= Debra Kolodny =

American rabbi

Debra Kolodny is a bisexual rights activist and congregational rabbi. They served in the past as Executive Director of Nehirim.

==Background==
Kondny came out as bisexual in 1984 and has continued to be open about their orientation in the context of rabbinic ministry.

They edited the first anthology by bisexual people of faith, Blessed Bi Spirit (2000), to which they contributed "Hear, I Pray You, This Dream Which I Have Dreamed", about Jewish identity and bisexuality.

Kolodny was the National Coordinator of BiNet USA for five years and facilitator of the National Gay and Lesbian Task Force's National Religious Leadership Roundtable from 1998 until 2004. Kolodny was also interviewed by several major news outlets for stories on bisexuality, such as the Philadelphia Inquirer and the Toronto Globe and Mail.

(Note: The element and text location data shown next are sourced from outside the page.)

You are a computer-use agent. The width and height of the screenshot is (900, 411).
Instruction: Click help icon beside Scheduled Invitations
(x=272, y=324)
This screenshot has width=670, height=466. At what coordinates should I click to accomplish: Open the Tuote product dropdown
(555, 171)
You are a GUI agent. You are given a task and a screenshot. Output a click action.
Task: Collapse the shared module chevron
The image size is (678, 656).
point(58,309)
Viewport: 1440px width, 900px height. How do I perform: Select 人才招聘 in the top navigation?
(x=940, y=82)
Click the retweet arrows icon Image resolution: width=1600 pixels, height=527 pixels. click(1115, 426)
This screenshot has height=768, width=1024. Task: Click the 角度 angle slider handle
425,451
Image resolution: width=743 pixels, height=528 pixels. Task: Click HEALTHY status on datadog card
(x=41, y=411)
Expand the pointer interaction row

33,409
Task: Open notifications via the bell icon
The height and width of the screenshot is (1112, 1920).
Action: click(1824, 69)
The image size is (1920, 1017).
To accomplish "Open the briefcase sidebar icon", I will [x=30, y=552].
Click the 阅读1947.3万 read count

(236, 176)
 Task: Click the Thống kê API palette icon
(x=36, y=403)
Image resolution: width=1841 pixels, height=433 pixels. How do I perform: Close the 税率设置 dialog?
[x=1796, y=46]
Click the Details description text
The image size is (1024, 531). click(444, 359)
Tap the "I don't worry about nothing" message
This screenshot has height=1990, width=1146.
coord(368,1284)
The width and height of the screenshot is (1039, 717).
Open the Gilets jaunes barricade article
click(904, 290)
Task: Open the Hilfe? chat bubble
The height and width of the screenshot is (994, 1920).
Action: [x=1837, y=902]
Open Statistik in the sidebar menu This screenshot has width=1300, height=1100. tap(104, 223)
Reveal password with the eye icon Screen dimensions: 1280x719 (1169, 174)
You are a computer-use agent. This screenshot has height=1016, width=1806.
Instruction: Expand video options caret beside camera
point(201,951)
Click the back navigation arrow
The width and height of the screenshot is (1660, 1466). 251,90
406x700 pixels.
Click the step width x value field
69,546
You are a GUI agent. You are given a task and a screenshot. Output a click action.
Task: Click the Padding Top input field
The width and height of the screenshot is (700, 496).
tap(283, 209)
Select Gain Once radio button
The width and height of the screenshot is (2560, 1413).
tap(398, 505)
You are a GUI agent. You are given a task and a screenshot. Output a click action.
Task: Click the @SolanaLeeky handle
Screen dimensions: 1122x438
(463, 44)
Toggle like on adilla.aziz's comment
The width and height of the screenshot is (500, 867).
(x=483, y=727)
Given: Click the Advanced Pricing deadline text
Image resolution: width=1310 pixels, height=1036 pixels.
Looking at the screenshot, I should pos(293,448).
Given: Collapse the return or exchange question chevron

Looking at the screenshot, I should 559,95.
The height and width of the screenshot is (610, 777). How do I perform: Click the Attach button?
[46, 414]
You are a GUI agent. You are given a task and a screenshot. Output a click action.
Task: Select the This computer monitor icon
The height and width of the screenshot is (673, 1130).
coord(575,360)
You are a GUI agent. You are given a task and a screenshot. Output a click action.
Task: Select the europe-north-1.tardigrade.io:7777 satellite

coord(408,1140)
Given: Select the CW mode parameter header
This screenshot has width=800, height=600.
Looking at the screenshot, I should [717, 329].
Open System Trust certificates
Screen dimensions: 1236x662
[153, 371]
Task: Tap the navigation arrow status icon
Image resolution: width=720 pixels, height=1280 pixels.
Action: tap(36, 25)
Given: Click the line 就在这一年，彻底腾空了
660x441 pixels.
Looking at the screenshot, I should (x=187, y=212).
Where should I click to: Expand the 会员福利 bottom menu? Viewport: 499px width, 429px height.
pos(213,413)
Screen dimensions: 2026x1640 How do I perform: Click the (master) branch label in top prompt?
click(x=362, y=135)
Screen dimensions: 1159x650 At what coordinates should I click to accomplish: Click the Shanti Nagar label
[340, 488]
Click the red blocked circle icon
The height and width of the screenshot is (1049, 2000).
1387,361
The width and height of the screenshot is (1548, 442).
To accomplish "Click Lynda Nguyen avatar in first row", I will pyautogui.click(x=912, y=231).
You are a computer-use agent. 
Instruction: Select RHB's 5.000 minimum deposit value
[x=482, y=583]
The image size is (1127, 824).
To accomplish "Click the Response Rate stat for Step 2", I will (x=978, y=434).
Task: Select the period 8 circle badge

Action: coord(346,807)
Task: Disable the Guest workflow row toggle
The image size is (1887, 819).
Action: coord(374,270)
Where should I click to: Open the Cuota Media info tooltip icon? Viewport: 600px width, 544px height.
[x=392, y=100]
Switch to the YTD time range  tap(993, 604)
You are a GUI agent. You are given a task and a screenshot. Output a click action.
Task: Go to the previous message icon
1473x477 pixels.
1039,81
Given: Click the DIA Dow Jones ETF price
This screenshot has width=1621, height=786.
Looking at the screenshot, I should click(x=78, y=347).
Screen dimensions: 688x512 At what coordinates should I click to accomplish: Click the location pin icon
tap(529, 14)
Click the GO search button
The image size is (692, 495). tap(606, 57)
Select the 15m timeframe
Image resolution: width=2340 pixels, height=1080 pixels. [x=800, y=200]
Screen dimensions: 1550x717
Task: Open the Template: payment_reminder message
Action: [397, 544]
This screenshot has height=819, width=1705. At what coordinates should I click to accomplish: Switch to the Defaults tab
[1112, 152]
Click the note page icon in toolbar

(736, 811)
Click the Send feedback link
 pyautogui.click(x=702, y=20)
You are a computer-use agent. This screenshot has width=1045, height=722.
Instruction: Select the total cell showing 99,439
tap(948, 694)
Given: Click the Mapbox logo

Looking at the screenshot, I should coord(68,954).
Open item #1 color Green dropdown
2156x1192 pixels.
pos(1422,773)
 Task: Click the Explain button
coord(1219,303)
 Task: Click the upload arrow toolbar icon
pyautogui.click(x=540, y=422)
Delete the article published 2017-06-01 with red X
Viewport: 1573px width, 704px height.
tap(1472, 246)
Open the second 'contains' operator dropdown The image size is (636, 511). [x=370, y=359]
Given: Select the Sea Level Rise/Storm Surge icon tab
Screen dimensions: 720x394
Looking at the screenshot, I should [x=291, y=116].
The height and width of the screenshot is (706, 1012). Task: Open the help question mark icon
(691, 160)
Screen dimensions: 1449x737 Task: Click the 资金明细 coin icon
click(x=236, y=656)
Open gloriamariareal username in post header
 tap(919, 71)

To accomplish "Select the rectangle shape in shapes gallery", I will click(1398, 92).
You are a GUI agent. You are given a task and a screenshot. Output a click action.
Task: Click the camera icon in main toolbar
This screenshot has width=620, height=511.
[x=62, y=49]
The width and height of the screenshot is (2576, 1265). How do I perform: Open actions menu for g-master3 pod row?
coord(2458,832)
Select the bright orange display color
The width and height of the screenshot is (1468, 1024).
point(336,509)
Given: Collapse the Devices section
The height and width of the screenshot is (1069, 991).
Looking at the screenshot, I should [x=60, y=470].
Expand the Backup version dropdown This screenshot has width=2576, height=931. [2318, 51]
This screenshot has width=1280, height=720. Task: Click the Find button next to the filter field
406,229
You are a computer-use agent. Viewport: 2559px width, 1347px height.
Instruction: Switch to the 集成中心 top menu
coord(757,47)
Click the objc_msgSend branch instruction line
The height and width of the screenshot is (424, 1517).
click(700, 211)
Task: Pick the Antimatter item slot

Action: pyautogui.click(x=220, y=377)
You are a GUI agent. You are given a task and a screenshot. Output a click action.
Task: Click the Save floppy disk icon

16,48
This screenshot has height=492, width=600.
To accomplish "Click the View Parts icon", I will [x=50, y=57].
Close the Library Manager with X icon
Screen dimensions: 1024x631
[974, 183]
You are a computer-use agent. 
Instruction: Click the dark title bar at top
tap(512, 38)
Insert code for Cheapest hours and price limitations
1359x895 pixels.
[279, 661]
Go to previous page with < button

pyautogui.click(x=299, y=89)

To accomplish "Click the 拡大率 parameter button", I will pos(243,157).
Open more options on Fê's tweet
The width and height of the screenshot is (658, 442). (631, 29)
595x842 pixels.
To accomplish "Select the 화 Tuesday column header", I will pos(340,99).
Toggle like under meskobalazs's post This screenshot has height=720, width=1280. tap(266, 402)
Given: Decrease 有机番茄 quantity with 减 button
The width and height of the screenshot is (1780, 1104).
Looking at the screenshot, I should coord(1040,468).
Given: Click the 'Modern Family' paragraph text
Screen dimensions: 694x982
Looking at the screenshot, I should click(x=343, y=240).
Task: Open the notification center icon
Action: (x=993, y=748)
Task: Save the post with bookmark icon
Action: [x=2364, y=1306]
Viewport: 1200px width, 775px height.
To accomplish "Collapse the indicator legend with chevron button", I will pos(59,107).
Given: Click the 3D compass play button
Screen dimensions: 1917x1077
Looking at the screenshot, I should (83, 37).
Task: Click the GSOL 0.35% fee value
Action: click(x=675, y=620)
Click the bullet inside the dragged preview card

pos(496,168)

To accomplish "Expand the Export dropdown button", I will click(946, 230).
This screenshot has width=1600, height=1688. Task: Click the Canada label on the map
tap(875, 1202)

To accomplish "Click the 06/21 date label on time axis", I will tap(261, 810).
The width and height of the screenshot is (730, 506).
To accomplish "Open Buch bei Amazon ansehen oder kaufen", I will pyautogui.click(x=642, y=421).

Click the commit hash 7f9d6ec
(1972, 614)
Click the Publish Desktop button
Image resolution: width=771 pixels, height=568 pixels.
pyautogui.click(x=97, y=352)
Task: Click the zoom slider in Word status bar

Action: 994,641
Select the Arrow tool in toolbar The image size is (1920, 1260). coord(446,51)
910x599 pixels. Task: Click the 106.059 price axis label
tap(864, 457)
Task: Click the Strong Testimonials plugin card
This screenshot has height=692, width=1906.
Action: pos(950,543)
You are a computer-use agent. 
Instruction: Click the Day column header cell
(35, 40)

Kolodny joined Pnai Or, Portland's Jewish Renewal congregation, as its rabbi in September 2011. Before moving to Portland, they served for 9 years as the executive director of ALEPH: Alliance for Jewish Renewal. Kolodny also served the northern Virginia community of Shoreshim for four years, was a lay leader at Fabrangen in Washington, D.C., for 13 years and was the founder and spiritual leader of the Pnai HaSadeh learning minyan for five years. In March 2013 Kolodny began to split their time between P'nai Or and Nehirim, a national community of LGBT Jews, families, and allies, where Kolodny serves as Executive Director.